This is a time of scarcity. Most businesses have too few sales. The companies that have increased demand are experiencing labor shortages, or health and safety challenges. Risk mitigation, cost cutting, and scenario planning are forefront on the minds of leadership teams everywhere.

And that is why now is a time when it’s absolutely critical to run your brand strategy with an abundance mindset.

Bear with me while I digress.

My dad is an Episcopal priest. I grew up in a family that spoke a language of abundance and generosity. We said (well, actually sang) grace at every meal, sometimes to my embarrassment when I had friends over for dinner. We gave of our “time, talent, and treasure.” We volunteered serving meals at the local soup kitchen, a great reminder that not everyone has the security of a hot meal every day. Who we were, what we had, was valued, no matter how meager or imperfect. The promise of short-term gain was never an acceptable excuse to compromise your values.

The funny thing is, I’m actually finding this mindset, this faith, whatever you want to call it, to be a smart brand strategy right now.

I have seen a number of companies look at their operations and see abundance in very effective ways. For example, my friend’s company, Universal Plastics, has been making face shields and intubation boxes, as a way to support frontline workers, and also to raise team morale at a time when everyone is feeling stressed and isolated.

“We had been reading about the dire need at not only hospitals, but nursing homes and elder care homes, and it just blew our minds of the breadth and depth of how much need there was,” said Pia Kumar, co-owner and chief strategy officer. “We thought, ‘What could we make with the materials we had and have the tools for?’”

This is an abundance mindset. Staying true to their core competency as a custom plastic products manufacturer, they have found a way to amplify that strength. And as a company that truly cares about their workforce and the community, they have found a way to amplify those values, too. They have resisted making these a profit center (which I’m sure might have been tempting as orders rolled in) and are instead selling them at cost.

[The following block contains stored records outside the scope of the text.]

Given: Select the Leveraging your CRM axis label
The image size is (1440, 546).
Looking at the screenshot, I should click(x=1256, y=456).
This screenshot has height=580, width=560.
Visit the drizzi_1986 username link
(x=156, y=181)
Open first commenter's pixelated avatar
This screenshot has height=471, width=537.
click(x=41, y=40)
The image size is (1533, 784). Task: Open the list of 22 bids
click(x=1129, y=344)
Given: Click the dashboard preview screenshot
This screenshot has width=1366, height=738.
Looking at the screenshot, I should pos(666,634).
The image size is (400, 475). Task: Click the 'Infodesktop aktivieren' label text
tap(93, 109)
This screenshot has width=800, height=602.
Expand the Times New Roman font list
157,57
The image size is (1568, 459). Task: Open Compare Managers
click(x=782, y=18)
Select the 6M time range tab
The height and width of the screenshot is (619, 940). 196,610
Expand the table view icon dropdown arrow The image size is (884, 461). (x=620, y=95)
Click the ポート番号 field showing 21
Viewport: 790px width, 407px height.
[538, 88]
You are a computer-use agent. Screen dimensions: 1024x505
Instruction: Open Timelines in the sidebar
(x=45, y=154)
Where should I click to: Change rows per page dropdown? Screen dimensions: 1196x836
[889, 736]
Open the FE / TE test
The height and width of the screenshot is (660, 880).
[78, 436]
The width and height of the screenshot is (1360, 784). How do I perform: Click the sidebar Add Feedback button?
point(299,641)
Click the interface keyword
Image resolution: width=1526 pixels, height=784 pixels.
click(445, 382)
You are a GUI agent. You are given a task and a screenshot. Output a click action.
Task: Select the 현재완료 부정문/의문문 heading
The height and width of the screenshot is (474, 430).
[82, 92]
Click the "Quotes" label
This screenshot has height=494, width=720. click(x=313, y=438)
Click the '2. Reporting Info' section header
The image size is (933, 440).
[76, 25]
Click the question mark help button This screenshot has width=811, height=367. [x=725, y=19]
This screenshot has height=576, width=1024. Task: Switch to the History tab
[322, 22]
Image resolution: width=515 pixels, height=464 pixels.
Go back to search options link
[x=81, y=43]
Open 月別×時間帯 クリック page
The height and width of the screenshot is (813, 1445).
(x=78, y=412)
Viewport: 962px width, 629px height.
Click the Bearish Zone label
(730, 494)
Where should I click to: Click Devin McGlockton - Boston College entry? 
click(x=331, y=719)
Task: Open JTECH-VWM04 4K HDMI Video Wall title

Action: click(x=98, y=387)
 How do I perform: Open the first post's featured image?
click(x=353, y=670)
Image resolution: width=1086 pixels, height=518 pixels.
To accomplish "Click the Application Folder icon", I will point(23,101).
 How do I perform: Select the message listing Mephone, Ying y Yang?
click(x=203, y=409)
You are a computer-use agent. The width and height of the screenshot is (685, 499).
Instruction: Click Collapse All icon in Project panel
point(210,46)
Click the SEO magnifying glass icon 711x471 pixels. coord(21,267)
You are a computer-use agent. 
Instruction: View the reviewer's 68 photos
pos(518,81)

Our client, Maine Community Bank, kept running brand ads that we had created pre-COVID while others ramped up their ads with conoravirus jargon.

This is an abundance mindset. Their values, their message of stability and strength, and their pride in their community hadn’t changed because of the virus. Their message stayed relevant and authentic even as the world around them changed, so they could steer clear of messaging that sounded opportunistic or hollow. Who they had always been was who they still were now.

I have also found myself with inquiries for work that is slightly outside our core capabilities of brand strategy. It’s probably work that we could do, but it’s not necessarily work that we would do better than other companies, and it’s not our expertise. The temptation to say yes to work like that is real. In a time like this, can I really afford to turn down work?

But I did. I passed a referral on to experts in my network who could more effectively serve that client than I could. There would be other opportunities. Underserving a new client wouldn’t do either of us any good in the long run.

This is an abundance mindset. Staying true to our expertise is more important when times are tough than it is when the economy is booming. If you won’t experience some pain for your core values, are they really your core values?

This is a time when you hear the word “pivot” constantly. But right now, you need to be the judge of what is a pivot that is taking you closer to your value proposition, closer to your long-term goals, and what is a distraction that is actually leading you further away.

It’s tough, but knowing when to say yes and when to say no is a test that every brand is going to have to go through over the next weeks and months.

Approaching these tests, these opportunities and challenges, with a sense of abundance will help you know which path to follow.